[Saved data entries]
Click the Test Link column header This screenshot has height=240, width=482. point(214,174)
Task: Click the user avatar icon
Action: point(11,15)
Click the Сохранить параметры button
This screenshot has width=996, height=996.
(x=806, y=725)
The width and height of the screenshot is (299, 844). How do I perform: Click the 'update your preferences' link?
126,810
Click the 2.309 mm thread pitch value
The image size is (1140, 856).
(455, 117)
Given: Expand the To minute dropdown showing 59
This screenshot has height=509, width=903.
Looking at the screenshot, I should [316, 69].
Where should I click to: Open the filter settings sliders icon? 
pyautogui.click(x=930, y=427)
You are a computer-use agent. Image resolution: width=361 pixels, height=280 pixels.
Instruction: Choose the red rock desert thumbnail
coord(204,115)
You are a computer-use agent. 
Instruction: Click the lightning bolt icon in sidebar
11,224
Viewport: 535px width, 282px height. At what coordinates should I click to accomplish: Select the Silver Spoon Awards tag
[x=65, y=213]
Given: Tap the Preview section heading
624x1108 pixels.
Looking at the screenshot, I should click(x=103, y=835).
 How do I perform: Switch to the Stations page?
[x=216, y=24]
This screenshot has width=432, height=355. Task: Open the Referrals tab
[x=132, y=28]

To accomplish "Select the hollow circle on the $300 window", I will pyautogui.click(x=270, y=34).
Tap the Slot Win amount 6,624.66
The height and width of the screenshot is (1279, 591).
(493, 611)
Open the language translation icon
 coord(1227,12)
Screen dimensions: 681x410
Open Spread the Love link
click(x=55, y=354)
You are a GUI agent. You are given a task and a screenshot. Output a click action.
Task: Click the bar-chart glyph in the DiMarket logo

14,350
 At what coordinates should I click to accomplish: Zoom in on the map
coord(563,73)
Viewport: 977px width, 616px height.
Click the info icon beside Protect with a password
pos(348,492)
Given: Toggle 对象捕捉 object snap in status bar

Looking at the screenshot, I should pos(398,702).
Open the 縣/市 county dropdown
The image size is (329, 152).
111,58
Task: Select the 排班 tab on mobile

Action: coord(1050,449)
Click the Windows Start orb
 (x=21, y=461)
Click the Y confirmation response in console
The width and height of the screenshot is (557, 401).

_Aim of the exercise_. Repeat the data above. Change nothing.

_Written answer_.
Click the Test Link column header This screenshot has height=240, width=482. point(214,174)
Task: Click the user avatar icon
Action: point(11,15)
Click the Сохранить параметры button
This screenshot has width=996, height=996.
(x=806, y=725)
The width and height of the screenshot is (299, 844). How do I perform: Click the 'update your preferences' link?
126,810
Click the 2.309 mm thread pitch value
The image size is (1140, 856).
(455, 117)
Given: Expand the To minute dropdown showing 59
This screenshot has height=509, width=903.
Looking at the screenshot, I should [316, 69].
Where should I click to: Open the filter settings sliders icon? 
pyautogui.click(x=930, y=427)
You are a computer-use agent. Image resolution: width=361 pixels, height=280 pixels.
Instruction: Choose the red rock desert thumbnail
coord(204,115)
You are a computer-use agent. 
Instruction: Click the lightning bolt icon in sidebar
11,224
Viewport: 535px width, 282px height. At what coordinates should I click to accomplish: Select the Silver Spoon Awards tag
[x=65, y=213]
Given: Tap the Preview section heading
624x1108 pixels.
Looking at the screenshot, I should click(x=103, y=835).
 How do I perform: Switch to the Stations page?
[x=216, y=24]
This screenshot has width=432, height=355. Task: Open the Referrals tab
[x=132, y=28]

To accomplish "Select the hollow circle on the $300 window", I will pyautogui.click(x=270, y=34).
Tap the Slot Win amount 6,624.66
The height and width of the screenshot is (1279, 591).
(493, 611)
Open the language translation icon
 coord(1227,12)
Screen dimensions: 681x410
Open Spread the Love link
click(x=55, y=354)
You are a GUI agent. You are given a task and a screenshot. Output a click action.
Task: Click the bar-chart glyph in the DiMarket logo

14,350
 At what coordinates should I click to accomplish: Zoom in on the map
coord(563,73)
Viewport: 977px width, 616px height.
Click the info icon beside Protect with a password
pos(348,492)
Given: Toggle 对象捕捉 object snap in status bar

Looking at the screenshot, I should pos(398,702).
Open the 縣/市 county dropdown
The image size is (329, 152).
111,58
Task: Select the 排班 tab on mobile

Action: coord(1050,449)
Click the Windows Start orb
 (x=21, y=461)
Click the Y confirmation response in console
The width and height of the screenshot is (557, 401).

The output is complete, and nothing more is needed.